L'inauguration, en grandes pompes, est prévue le 9 octobre mais tous les logements sont déjà loués. La moyenne d'âge des locataires tourne autour de 65 ans. Certains sont homosexuels, d'autres trans ou hétéros sans soutien familial. Quelques-uns sont encore actifs, et quatre ont plus de 70 ans. Chacun dispose de son appartement individuel et jouit de 120 mètres carrés d'espaces partagés : cuisine, salon, buanderie, un vaste hangar à vélo, caves et jardin.

Stéphane Sauvé, fondateur de l'association les Audacieuses & les Audacieux, à l'origine du projet, rappelle qu'il y a environ un million de personnes LGBT+ en France de plus de 60 ans, dont une majorité vit seule et "90% n'ont pas d'enfant". "Qui va les accompagner" dans leurs dernières années ?, s'interroge-t-il.

"Créer un choix"

Selon l'INSEE, 28% des 65-79 ans vivent seuls, mais le chiffre s'élève à 65% pour les seniors LGBT. Du fait de discriminations passées ou de mécanismes d'auto-exclusion, ces seniors ont aussi des niveaux d'anxiété, de dépression et de pensées suicidaires bien plus élevés que la moyenne, selon un rapport de l'OCDE en 2019.

Stéphane Sauvé est lui-même "gay et sans enfants". Ancien directeur d'Ehpad, il dit avoir "vu des discriminations" entre les résidents. "Aujourd'hui quand on est une personne LGBT, vieillissante, on n'a pas trop d'options et donc moi j'ai voulu créer un choix." A 68 ans, Catherine n'a "plus de famille" depuis le décès de sa mère. "Je suis d'une génération où on ne pouvait pas calquer nos vies de couples LGBT sur une +vie hétérosexuelle+, c'est-à-dire, mariage, enfants", explique cette comédienne et metteur en scène.

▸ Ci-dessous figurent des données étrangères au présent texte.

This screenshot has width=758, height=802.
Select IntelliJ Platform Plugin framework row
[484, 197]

Comme elle appréhendait de vieillir seule, elle a été séduite par ce projet. Si "vous vous cassez une jambe, c'est bien de savoir qu'il y a des cohabitants, il y a une solidarité, on aide le voisin, la voisine", dit-elle : "c'est dans le projet de vie qui est lié à cette maison".

"Pas sectaire"

Cette "maison de la diversité" est inspirée d'un lieu de vie berlinois, créé en 2012. Ses promoteurs, qui ont emprunté des fonds et ont aussi bénéficié d'aides de la ville et de la Croix-Rouge, portent un projet équivalent à Strasbourg et espèrent essaimer davantage sur le territoire national. Entre les habitants, tout a été discuté en amont et consigné dans une charte, de la gestion des conflits à la maladie et la perte d'autonomie, jusqu'à la fin de vie.

Conçu pour des personnes à mobilité réduite mais pas médicalisé, le bâtiment n'est pas adapté à la grande dépendance, même si les locataires pourront y bénéficier d'aides à domicile et compter sur l'aide de leurs voisins. Dorothée, 55 ans, espère seulement que "ce projet ne soit pas vu comme quelque chose de sectaire, parce qu'on est dans un habitat partagé avant tout".

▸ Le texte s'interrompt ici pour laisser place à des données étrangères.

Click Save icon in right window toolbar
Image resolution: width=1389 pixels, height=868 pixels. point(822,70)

Cette mère de trois grands enfants, toujours active, emménage samedi. Après 25 ans de vie commune avec le père de ses enfants, elle se "retrouve dans une homosexualité qui n'est pas toujours comprise" dit-elle, alors "le jour où on a un petit coup de blues, on est bien contente d'être entourée et entendue".